Arlon Bayliss (born 1957, in Warwickshire, England) is a visual artist, glass sculptor, and emeritus professor of art at Anderson University, known for his monumental public art installations in Indiana, as well as for his studio glass and factory art glass represented in European art museum collections. Bayliss has designed glass art series for companies such as Rosenthal, Steuben, Blenko and EOS Murano.

== Education ==
Bayliss obtained a Bachelor of Arts degree in ceramics from Bristol Polytechnic (now UWE) in 1978. He then received a Master of Arts in Glassmaking at the Royal College of Art in 1981. His education continued by studying and working at Lobmeyr and Co. in Vienna, the Leerdam Factory in Amsterdam, Rosenthal GmbH in Germany, Isle of Wight Glass in England, and Steuben Glass in Corning, NY.
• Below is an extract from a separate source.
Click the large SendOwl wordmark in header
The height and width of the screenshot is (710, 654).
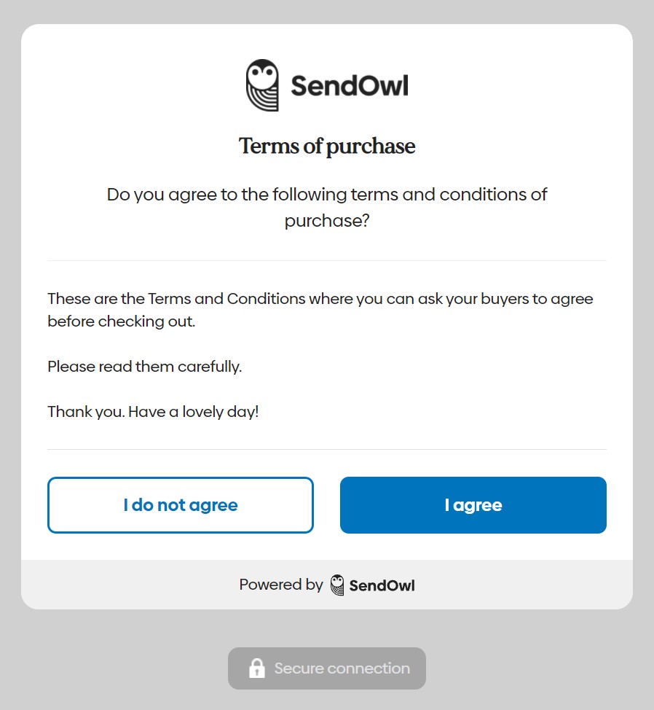point(350,86)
== Career and achievements ==
In 1990 Bayliss moved to the US to establish the glass program at Anderson University, where he was promoted to emeritus professor of art in 2014. Alongside academic duties, Bayliss has also kept a private professional practice, allowing him to design and develop a series of sponsored public artworks, as well as to design studio glass art pieces and collections for renowned Venetian glass and decorative glassmaking enterprises. Distinctions received by the artist include the 2017 Honor Award for Monumental Public Art from the Arts Council of Indianapolis.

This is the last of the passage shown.